Definition of Tax Havens or Preferential Regimes in El Salvador

According to the last paragraph of Article 62-A of the Tax Code, countries or territories are considered as countries or territories of low or no taxation or preferential tax regimes when:

 
  • Those are not taxed abroad, or have a calculated income tax of 80% less than what would have been paid in El Salvador.
  • Those classified as such by the OECD and the Financial Action Task Force (FATF).
 
Additionally, the General Directorate of Internal Taxes (GDII) will publish a list indicating the countries that qualify as such.
 

Transfer Pricing Methods in El Salvador

Article 199-B of the Tax Code indicates what should be considered as market price, indicating rules in the case of local and international transactions.

Thus, in the case of local operations, the market price will be determined based on the price agreed upon by unrelated local businesses for the same goods or services.

In case of transfer of goods or services to foreign parties, the market price shall be determined by the price at which other unrelated parties have agreed for goods or services of the same kind, from El Salvador to the same place of destination.

The market price of imports shall be the price for such transactions in the country where it was acquired or loaned, adding the corresponding costs or expenses.

Likewise, it should be noted that Article 62-A after the amendment made in 2014, states that the methods contained in the Transfer Pricing guidelines established by the OECD may also be used to determine the market price.

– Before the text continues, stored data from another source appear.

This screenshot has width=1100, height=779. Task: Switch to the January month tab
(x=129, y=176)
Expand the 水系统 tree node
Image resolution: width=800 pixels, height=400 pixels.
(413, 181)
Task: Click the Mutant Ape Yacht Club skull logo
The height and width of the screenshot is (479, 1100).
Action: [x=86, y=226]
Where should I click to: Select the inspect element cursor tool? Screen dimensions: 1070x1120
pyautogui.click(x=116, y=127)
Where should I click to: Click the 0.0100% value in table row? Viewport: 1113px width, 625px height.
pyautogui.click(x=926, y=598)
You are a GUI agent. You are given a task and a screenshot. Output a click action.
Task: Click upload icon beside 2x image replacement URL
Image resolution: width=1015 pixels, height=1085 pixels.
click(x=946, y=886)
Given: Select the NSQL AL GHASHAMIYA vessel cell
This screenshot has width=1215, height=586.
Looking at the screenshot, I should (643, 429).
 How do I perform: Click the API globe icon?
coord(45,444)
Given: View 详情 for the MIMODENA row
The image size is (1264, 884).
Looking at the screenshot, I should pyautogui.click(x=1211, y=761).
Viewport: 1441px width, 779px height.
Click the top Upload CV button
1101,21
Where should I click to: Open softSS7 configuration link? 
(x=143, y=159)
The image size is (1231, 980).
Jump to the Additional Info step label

Therefore, the following methods would also be applicable:

  • Uncontrolled Comparable Price Method
  • Resale Price Method
  • Added Cost Method
  • Profit Splitting Method
  • Net Transaction Margin Method
 

Comparability Analysis in El Salvador

In order to be able to analyze whether two or more transactions are comparable, Article 199-D of the Tax Code has established the following comparability criteria to be taken into consideration:

  • Transaction characteristics.
  • Analysis of functions, assets and risks in the transactions by each of the parties.
  • Contractual terms.
  • Economic circumstances.
  • Business Strategies.
 

Transfer Pricing Affidavit in El Salvador

Article 124-A of the Tax Code establishes that those taxpayers who perform transactions under the scope of these regulations must file a report of such operations or Technical Price Study to the Tax Administration.

In addition to performing these transactions with related parties or tax havens, in order to be obligated to file such declaration, the transactions indicated separately or jointly must be equal to or exceed five hundred seventy-one thousand four hundred twenty-nine dollars ($571,429.00).

This affidavit will be made through Form 982, with a filing deadline within the first three months of the fiscal year at the latest.

In order to file such declaration, the GDII makes available the general orientation guide.

 

Transfer Pricing Documentation in El Salvador

Taxpayers must keep the documentation related to transactions with related parties and/or tax havens, which may be required by the Tax Administration.
 

Sanctions for Transfer Pricing Non-Compliance in El Salvador

Non-Compliance to file the aforementioned report or affidavit generates the infraction typified in article 241, paragraph b), of the Tax Code for late filing of the reports established by the Tax Administration.

This is penalized with a fine equivalent to 0.5% of the net worth of the taxpayer who commits the infraction.